-- Begin --

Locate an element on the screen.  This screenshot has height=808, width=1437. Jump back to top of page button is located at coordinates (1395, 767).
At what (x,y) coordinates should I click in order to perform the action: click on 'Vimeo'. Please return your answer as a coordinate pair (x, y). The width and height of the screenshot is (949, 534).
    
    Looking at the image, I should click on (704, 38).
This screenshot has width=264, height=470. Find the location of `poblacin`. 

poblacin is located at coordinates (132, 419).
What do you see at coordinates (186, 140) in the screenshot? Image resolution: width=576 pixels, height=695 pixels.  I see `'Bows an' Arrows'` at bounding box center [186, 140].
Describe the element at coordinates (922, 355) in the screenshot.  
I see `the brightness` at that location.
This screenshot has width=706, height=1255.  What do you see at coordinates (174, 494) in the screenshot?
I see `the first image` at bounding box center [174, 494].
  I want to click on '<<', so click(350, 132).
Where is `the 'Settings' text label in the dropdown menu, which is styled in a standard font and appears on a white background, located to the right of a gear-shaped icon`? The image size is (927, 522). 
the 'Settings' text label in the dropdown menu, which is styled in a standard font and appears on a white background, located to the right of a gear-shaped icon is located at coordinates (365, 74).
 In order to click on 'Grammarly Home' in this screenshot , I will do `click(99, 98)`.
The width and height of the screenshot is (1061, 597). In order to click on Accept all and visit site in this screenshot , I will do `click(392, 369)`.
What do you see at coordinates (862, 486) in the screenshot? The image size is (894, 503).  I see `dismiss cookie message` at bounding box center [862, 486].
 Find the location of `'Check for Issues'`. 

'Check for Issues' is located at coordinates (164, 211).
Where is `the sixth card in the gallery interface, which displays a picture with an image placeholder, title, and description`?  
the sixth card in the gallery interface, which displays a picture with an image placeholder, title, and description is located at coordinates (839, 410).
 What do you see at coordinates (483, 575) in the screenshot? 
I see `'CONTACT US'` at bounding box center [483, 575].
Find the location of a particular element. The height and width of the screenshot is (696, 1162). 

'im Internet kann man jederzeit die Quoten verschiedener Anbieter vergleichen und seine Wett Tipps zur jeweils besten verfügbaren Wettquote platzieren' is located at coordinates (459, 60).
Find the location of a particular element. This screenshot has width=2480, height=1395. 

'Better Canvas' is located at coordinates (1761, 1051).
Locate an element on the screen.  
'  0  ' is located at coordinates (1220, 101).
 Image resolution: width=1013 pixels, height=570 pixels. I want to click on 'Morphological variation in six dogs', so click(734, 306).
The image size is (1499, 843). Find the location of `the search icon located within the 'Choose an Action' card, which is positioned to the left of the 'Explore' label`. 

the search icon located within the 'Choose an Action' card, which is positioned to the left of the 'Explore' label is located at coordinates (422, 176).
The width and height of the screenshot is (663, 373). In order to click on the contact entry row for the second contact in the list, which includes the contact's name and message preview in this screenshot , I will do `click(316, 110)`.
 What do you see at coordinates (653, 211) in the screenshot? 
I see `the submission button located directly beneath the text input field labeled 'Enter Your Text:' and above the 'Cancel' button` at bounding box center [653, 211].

-- End --

Job >>
Repeat the items word for word, starting at their very first line and stopping after the line that contains "Looking at the". Include both of those lines.

Exercise answer >>
Locate an element on the screen.  This screenshot has height=808, width=1437. Jump back to top of page button is located at coordinates (1395, 767).
At what (x,y) coordinates should I click in order to perform the action: click on 'Vimeo'. Please return your answer as a coordinate pair (x, y). The width and height of the screenshot is (949, 534).
    
    Looking at the image, I should click on (704, 38).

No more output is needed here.